◆ ACTIVITY
Tally the lines in the data that follows that include the word "prenom", and report nothing but the total.

[Pixel coordinate grounding data]

------------------------------------

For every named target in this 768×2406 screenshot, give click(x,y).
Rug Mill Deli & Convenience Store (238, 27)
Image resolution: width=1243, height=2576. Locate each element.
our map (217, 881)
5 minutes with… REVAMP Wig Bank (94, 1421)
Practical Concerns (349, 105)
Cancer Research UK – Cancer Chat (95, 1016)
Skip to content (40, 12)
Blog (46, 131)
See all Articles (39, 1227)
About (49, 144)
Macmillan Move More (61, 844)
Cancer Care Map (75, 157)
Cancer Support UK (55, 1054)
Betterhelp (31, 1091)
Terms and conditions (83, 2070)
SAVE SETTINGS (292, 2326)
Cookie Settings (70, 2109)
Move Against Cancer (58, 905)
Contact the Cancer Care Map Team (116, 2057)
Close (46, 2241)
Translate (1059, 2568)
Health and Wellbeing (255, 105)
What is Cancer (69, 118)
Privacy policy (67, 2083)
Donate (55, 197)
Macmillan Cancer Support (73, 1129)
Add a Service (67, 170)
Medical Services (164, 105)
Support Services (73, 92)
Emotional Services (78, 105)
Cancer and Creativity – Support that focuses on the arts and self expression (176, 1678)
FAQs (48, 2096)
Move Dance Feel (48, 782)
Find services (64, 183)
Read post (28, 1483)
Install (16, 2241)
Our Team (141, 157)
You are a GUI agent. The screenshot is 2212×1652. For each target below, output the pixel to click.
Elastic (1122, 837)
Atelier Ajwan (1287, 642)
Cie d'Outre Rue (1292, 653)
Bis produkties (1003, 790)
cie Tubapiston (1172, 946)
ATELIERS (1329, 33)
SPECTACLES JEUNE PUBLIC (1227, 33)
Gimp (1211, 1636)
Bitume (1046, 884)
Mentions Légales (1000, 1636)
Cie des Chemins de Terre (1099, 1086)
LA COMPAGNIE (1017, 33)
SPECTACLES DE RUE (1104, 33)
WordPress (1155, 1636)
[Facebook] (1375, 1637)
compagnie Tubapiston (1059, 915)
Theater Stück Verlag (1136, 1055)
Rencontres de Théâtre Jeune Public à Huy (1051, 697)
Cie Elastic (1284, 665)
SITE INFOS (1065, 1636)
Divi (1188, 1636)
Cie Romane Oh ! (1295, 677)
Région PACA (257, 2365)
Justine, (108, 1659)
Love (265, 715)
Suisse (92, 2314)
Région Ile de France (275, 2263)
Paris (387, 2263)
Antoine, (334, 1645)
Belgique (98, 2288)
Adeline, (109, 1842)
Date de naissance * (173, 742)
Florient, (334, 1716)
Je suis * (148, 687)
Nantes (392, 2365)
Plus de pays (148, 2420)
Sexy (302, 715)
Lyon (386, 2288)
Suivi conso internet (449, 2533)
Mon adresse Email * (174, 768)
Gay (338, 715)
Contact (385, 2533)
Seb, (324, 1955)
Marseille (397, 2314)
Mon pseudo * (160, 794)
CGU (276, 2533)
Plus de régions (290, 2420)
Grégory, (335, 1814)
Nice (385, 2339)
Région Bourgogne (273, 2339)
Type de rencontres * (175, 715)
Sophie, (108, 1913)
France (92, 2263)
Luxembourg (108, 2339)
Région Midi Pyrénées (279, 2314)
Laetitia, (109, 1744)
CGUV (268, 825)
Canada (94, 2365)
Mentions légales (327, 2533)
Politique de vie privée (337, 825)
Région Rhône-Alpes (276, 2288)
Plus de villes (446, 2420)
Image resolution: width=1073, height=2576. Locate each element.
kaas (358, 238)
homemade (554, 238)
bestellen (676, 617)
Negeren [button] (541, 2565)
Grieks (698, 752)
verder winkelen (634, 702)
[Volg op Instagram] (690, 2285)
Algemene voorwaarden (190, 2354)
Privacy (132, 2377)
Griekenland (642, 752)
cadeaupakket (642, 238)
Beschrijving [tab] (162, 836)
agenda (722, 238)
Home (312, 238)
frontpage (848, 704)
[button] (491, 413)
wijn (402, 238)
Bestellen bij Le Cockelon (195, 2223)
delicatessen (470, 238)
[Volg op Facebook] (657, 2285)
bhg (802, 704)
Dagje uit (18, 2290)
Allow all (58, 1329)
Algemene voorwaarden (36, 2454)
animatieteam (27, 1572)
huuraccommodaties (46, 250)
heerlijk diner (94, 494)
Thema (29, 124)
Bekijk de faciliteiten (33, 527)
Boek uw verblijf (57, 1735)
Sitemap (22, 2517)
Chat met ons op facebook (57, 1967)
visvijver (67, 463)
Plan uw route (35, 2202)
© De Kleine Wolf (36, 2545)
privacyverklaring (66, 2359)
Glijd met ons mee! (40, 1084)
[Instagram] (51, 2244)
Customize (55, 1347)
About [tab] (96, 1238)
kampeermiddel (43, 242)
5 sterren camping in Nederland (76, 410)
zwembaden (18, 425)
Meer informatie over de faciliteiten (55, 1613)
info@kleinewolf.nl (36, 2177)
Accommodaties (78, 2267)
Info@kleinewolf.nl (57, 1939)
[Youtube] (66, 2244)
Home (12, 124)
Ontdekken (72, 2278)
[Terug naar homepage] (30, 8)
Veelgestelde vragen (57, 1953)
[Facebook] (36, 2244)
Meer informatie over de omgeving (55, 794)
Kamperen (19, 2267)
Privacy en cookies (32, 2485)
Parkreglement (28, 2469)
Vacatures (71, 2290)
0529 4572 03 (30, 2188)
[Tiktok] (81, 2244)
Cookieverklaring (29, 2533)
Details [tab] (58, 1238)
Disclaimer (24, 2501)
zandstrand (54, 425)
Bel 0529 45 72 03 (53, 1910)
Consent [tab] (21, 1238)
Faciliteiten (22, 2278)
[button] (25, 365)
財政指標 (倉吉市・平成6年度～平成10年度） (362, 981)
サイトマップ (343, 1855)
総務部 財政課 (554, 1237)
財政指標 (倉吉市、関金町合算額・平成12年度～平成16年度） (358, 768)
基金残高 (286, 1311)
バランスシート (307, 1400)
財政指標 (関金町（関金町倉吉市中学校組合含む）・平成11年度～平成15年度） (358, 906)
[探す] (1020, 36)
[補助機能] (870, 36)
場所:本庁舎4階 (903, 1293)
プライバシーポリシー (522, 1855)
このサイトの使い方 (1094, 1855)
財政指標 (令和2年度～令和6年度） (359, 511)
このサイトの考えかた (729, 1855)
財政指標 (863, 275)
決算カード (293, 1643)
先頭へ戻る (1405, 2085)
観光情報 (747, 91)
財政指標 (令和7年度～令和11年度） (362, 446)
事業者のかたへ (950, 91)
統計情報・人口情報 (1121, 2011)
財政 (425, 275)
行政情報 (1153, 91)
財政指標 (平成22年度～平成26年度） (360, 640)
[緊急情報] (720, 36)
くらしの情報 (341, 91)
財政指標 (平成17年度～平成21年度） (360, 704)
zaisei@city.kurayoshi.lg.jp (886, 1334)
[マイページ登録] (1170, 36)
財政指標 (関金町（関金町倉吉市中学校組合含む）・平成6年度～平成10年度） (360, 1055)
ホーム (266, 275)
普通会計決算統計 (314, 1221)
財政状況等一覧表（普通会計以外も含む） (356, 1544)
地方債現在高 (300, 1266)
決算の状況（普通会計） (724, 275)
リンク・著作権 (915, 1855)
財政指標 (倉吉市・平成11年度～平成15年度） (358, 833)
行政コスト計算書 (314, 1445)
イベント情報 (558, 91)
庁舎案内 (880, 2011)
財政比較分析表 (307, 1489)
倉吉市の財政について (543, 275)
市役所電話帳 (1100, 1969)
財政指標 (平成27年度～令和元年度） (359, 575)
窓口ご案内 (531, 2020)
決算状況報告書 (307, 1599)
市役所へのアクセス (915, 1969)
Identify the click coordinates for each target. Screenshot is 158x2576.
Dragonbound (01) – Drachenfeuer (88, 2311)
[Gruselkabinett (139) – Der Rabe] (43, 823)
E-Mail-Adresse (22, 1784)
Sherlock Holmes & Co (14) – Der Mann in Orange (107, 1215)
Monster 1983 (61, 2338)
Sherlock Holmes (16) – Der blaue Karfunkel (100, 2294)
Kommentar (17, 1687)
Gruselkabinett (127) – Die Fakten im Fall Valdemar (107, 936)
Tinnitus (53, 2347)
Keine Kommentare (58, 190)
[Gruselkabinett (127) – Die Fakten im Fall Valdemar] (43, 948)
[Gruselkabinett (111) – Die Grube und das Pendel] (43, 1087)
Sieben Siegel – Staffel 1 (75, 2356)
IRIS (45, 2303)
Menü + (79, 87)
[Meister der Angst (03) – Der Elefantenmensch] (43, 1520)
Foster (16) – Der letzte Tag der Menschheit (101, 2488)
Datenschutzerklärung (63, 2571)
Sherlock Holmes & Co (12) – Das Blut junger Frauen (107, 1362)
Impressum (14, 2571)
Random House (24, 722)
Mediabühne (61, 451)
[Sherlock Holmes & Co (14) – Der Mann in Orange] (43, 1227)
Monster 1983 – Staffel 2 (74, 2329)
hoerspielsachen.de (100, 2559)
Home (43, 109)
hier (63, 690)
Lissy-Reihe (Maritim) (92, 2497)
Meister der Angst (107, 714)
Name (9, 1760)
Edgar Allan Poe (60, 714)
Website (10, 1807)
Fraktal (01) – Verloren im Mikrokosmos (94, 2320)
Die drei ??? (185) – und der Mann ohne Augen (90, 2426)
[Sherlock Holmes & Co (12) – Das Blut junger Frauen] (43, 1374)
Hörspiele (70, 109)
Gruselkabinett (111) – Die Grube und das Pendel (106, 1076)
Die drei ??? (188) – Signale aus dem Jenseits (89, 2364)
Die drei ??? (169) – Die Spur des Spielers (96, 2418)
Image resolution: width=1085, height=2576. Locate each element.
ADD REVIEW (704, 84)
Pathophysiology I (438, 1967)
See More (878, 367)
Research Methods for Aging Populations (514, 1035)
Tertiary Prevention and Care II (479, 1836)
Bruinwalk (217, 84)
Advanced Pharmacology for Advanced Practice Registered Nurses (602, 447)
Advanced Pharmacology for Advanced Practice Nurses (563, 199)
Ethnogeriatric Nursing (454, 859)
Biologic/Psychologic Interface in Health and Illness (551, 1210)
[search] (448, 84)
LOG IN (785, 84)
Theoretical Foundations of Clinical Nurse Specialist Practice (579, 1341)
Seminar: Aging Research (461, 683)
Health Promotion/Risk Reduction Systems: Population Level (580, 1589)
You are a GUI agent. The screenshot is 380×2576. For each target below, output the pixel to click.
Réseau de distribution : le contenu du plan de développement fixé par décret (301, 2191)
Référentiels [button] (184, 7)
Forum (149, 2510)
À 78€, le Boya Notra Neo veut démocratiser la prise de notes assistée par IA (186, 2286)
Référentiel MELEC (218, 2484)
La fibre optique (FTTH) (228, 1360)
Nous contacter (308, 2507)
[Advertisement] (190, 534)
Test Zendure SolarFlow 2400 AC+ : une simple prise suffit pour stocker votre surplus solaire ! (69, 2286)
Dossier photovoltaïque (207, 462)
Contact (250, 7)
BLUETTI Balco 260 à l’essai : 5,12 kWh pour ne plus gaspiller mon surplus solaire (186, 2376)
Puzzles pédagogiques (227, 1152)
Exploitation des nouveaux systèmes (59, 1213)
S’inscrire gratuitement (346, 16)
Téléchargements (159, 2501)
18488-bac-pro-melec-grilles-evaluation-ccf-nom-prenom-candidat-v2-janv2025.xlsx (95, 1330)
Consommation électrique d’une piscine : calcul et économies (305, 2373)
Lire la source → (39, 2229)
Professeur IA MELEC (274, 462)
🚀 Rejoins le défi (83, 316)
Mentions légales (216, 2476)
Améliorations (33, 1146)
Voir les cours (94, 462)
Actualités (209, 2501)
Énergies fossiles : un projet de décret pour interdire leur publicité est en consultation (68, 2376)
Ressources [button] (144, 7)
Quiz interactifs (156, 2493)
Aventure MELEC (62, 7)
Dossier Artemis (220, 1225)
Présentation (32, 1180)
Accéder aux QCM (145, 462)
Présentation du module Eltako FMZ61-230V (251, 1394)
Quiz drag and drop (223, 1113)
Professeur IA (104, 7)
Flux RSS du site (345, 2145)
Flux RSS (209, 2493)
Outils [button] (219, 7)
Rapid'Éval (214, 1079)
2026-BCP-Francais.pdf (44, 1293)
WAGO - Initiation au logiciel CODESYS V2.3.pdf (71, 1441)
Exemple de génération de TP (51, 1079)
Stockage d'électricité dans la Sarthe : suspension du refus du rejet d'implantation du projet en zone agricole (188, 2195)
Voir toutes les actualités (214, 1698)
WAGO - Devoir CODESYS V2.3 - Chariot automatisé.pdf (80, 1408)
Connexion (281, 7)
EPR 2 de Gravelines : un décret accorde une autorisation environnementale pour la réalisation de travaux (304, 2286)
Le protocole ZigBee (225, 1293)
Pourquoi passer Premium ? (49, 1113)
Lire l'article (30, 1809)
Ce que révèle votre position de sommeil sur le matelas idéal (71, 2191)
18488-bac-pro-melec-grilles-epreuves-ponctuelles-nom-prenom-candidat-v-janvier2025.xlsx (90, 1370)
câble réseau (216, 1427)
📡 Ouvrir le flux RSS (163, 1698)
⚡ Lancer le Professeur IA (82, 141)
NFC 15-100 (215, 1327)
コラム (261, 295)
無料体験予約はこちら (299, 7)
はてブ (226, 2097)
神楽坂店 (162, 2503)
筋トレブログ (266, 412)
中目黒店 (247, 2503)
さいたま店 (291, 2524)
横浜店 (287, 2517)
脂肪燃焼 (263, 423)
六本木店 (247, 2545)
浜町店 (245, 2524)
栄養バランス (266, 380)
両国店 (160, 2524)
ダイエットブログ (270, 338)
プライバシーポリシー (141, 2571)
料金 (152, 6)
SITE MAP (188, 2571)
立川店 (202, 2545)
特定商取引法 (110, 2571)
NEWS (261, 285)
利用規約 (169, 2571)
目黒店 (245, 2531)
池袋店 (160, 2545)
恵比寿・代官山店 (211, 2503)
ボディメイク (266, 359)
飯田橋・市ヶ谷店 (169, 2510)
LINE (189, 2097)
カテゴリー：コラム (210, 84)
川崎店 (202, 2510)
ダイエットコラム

------------------------------------

◆ ANSWER BELOW
2